From the Farm to the Table by Gary Holthaus

From the Farm to the Table by Gary Holthaus

Author:Gary Holthaus
Language: eng
Format: epub
Publisher: The University Press of Kentucky
Published: 2009-04-08T04:00:00+00:00


IN A NESTED UNIVERSE

Everything exists inside a system larger than itself. There is an ecology for everything. In the world of sustainability, so much larger than the world of biology, ecology is not only a scientific concept but an appropriate metaphor for the myriad relationships of our human experience, and even for the ideas we hold. Thus sustainability is a concept that comprises many interrelated ideas, an ecosystem that includes many species of thought. One of its primary ideas is, simply, that everything is related. That idea is related to two more: that you cannot do any one thing, and that what we do in this place reverberates through and affects every place. And those ideas, in turn, are related to the idea that everything needs to be treated with respect. If I have respect for any part of creation, then self-interest might act as a brake on destructive behavior toward it, because everything is related to me. One outcome of this line of thought is this: If I am disrespectful toward anything, I reveal my disrespect for myself. If any one of those ideas becomes unhealthy through my failure to observe it, then the habitat for sustainability becomes unhealthy and unsustainable—and I myself become unsustainable sooner rather than later. Therefore, if we have any self-respect, we show it best through our respect for everything else.
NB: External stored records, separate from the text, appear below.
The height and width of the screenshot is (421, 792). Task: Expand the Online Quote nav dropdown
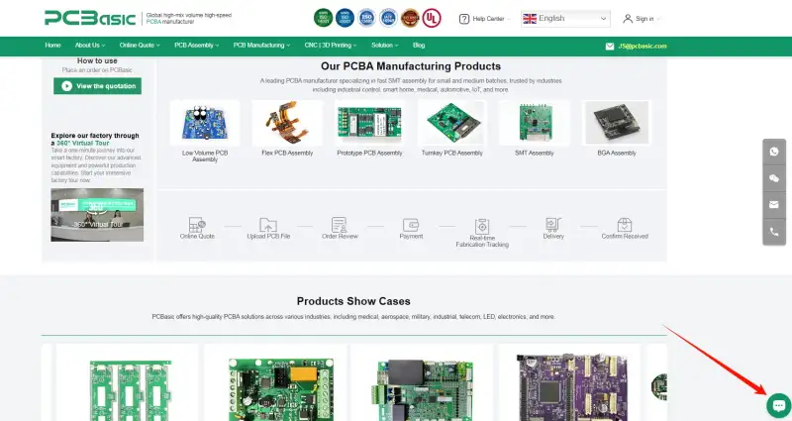click(142, 46)
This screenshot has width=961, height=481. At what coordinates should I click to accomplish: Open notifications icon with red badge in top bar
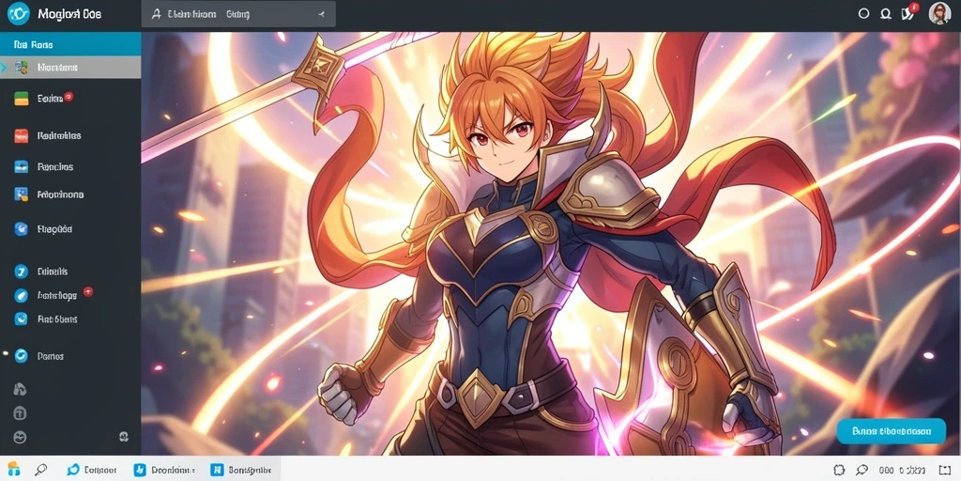coord(908,13)
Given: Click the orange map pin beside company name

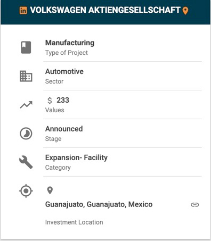Looking at the screenshot, I should (185, 11).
This is true in every sphere of life, not just the environment. It applies to economics, a system in which the wealthy impoverish the poor and are, in turn, impoverished by their poverty. Lack of respect for the poor is one indication of our lack of respect for ourselves, an admission that we are not people of enough character to take care of our own. Yet a universe in which “we are all related,” as the old Lakota song has it, is one in which rich and poor are relatives, and what kind of a family does not see to its relatives?
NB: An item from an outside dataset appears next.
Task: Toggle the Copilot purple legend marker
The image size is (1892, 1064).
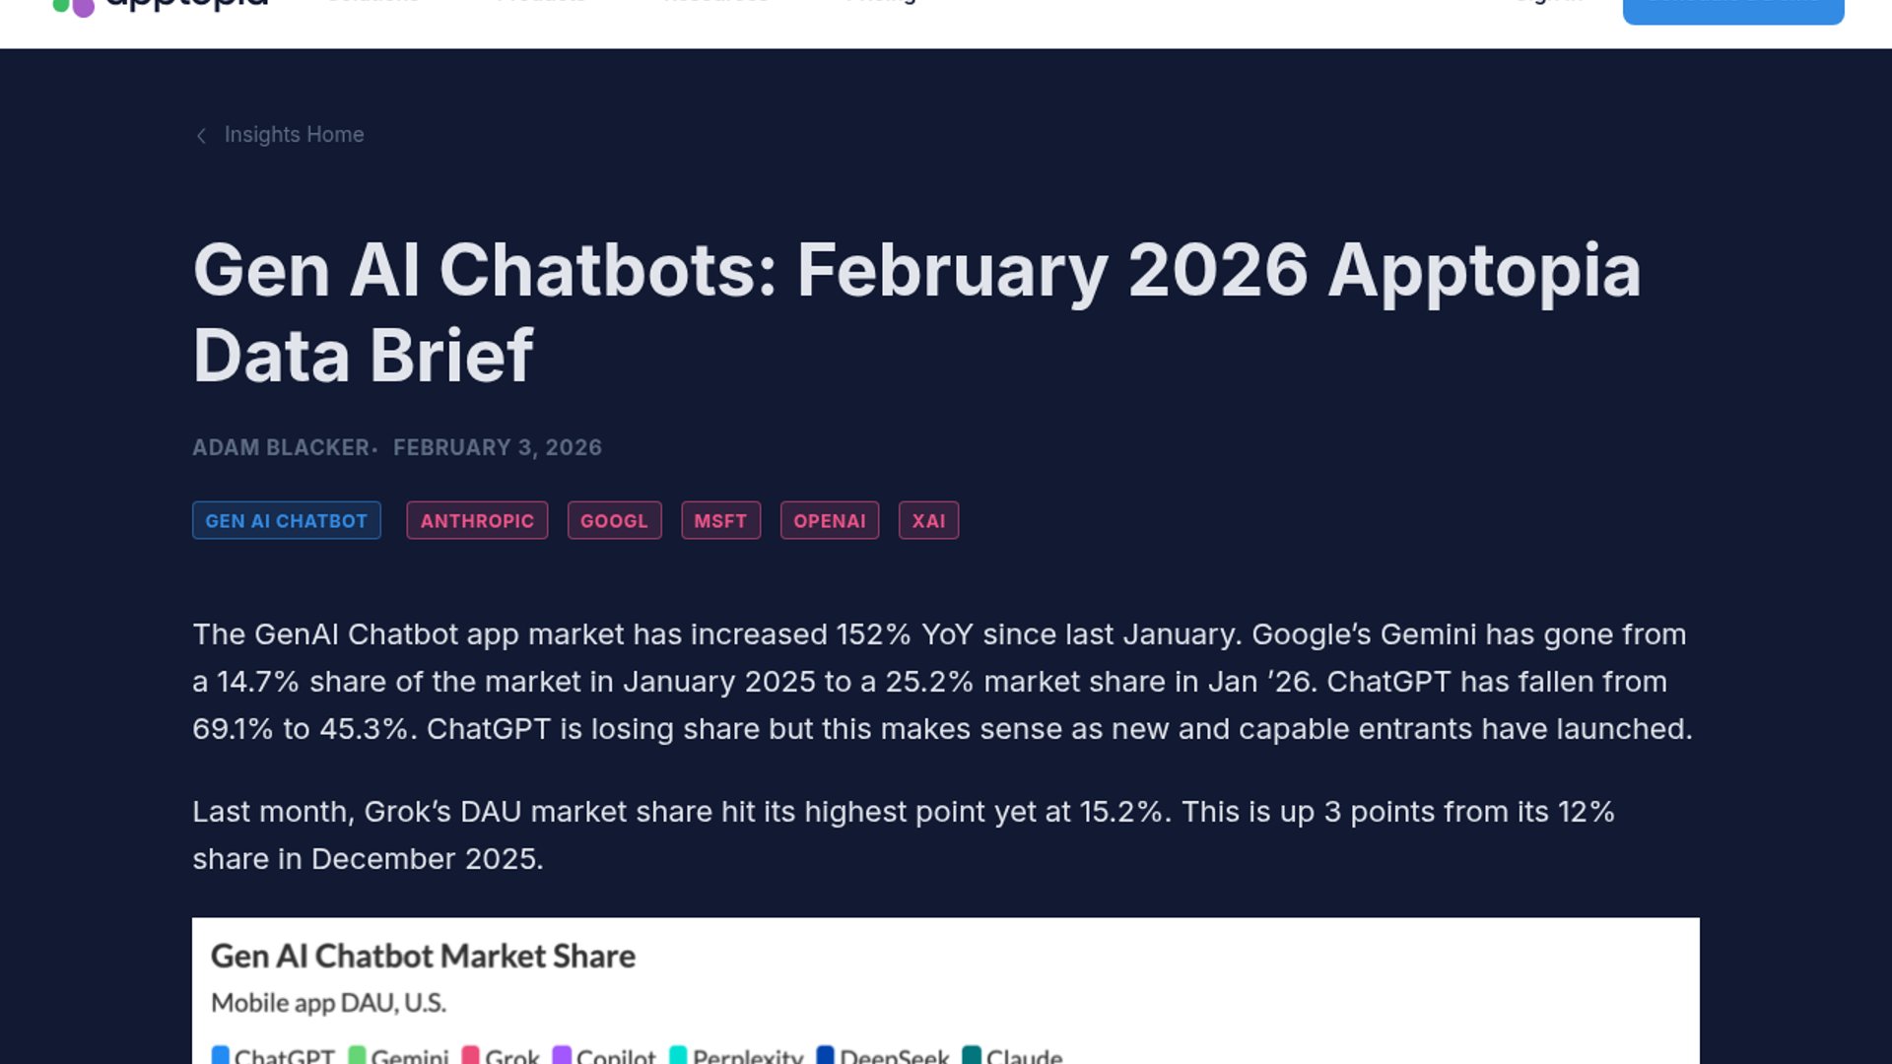Action: [562, 1055]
There is also an ecology of agriculture. Farmers are a species in an environmental, economic, social, psychological, and spiritual ecosystem that includes all the species from soil microorganisms, creatures small and large, and plants to neighbors, nearby towns, institutions like schools and churches and merchants, and large urban areas, as well as wilderness, geological formations, and light from distant stars. The water we depend on for agriculture and sustenance is related to it all too, never quite contained, even in the quiet sloughs and backwaters of our major streams. Where rain meets the welcoming hospitality of biomass, it seeps down into the soil through root systems, percolates through porous limestone, fills hidden aquifers or slides along impervious strata of shale, and eventually pools where our wells can reach it, or it bubbles, pours, and seeps out onto the surface again to become springs and streams that feed trout or pike and water our cattle and our children. It becomes the thread, like air, that unites us all and is our common heritage.